◆ Directions ◆
1/ Update the Cobia reel thread between "I would think" and "(Jan 6, 2003)", inclusive, replacing "perfect" with "ideal".
2/ Recast the records from their start through the line that contains "click(403, 480)" as a JSON list of strings, one string per line, leaving out blank lines.

◆ Excerpted passage ◆

--------------------------------------------------

# Battle 6000 Combo for Cobia



## Loki (Sep 26, 2010)

I am wanting to get a Spinning setup to try some Cobia fishing from the boat in the sound at the OBX.
What are some of your thoughts on the Penn Battle 6000 rod and reel combo for that?
I own several Penn Battles "2000 and 4000s" just not sure if the 6000 will be the right size.
The 2000 Battle handles 25" Pups without a problem so I think the 6000 with 300y of 50# 
Power pro may do the job for Cobia, what do yall think.


----------



## NC KingFisher (Nov 20, 2011)

20-30lb fire line........


----------



## Loki (Sep 26, 2010)

NC KingFisher said:


> 20-30lb fire line........


how about reel size? how much of the 20-30lb do i need? I have never targeted Cobia,
I realy need reel size and line wieght info. I have Battle 4000s with about 230yards of 20# braid,
is that good or do I need a bit more? I hear they will run hard and take a good bit of time to turn.


----------



## Youngbuck757. (Jan 10, 2013)

5-6000 with 30lb fire line and 60lb flouro leaders


----------



## biteon (Mar 31, 2012)

I would think even a 5000 would be more than enough. I have Penns 2k-5k and the 5k/6k will be perfect. 5k has 30lb power pro and the 6k has 65lb


----------



## Drumdum (Jan 6, 2003)

5000 with 20lb fireline.. The 20 cast great,knots up well with 50 or 60 flouro,and I can put plenty of heat on a fish as well.. My son has a 7000 with 30 on it,but I'd consider it a bit much,jmo..

--------------------------------------------------

◆ Supplied material ◆
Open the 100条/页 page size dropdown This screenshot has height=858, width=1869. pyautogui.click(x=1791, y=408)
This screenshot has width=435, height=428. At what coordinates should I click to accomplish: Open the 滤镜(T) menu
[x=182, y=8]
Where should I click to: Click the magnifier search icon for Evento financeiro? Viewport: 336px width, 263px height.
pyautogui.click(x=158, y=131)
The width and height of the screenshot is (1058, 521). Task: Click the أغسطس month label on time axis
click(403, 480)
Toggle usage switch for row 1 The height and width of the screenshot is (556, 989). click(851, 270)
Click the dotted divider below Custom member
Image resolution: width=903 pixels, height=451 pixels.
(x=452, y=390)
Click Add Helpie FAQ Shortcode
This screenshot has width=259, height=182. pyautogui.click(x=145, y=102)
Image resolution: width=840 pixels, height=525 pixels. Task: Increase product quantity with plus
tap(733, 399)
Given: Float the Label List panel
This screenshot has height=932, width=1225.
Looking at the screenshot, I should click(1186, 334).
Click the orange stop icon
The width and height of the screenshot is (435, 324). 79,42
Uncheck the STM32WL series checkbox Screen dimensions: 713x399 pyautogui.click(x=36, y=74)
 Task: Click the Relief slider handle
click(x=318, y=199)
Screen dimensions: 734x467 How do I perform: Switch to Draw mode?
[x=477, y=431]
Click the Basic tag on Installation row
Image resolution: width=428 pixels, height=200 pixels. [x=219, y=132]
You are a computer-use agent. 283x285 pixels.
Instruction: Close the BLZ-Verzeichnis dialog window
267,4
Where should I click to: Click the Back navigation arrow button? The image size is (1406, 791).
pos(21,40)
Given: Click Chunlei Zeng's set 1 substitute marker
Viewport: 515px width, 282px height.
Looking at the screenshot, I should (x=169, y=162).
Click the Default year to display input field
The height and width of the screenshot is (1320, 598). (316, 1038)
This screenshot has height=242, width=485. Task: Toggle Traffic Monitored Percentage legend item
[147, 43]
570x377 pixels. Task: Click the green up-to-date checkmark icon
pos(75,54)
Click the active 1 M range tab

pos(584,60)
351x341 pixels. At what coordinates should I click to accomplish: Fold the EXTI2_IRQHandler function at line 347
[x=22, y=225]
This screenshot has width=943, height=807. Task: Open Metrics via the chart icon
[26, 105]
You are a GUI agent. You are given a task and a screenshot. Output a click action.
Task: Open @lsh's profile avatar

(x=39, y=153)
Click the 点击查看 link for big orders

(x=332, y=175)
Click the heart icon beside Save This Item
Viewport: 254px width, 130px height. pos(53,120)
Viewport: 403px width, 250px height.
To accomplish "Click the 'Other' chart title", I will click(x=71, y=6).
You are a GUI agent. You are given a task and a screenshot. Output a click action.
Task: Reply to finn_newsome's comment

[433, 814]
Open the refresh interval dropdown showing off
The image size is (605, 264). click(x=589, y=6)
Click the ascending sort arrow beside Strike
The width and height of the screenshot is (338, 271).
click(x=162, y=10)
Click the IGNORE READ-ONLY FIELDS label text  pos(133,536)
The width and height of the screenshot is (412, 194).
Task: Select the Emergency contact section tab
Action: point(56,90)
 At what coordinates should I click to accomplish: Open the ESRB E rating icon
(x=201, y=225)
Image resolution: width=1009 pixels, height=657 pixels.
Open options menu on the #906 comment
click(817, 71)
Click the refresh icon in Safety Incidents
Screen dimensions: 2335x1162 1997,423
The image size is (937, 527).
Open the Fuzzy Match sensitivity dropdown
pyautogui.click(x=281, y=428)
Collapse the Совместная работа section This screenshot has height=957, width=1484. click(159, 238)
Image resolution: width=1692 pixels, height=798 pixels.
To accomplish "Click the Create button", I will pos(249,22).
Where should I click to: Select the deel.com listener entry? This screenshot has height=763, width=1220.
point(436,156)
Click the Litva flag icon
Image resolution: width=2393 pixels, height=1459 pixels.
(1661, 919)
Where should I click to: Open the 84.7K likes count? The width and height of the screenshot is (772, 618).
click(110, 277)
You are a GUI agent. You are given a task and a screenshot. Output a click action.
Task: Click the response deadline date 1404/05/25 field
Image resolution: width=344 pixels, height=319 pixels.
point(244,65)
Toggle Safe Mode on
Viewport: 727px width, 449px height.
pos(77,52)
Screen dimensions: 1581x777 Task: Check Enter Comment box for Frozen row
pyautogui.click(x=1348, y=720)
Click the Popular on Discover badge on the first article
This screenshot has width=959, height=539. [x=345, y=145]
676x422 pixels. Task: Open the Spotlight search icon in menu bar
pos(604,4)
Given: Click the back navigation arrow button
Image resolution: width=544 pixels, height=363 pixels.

--------------------------------------------------

◆ The solutions ◆
1/
I would think even a 5000 would be more than enough. I have Penns 2k-5k and the 5k/6k will be ideal. 5k has 30lb power pro and the 6k has 65lb


----------



## Drumdum (Jan 6, 2003)

2/
[
  "Open the 100条/页 page size dropdown This screenshot has height=858, width=1869. pyautogui.click(x=1791, y=408)",
  "This screenshot has width=435, height=428. At what coordinates should I click to accomplish: Open the 滤镜(T) menu",
  "[x=182, y=8]",
  "Where should I click to: Click the magnifier search icon for Evento financeiro? Viewport: 336px width, 263px height.",
  "pyautogui.click(x=158, y=131)",
  "The width and height of the screenshot is (1058, 521). Task: Click the أغسطس month label on time axis",
  "click(403, 480)"
]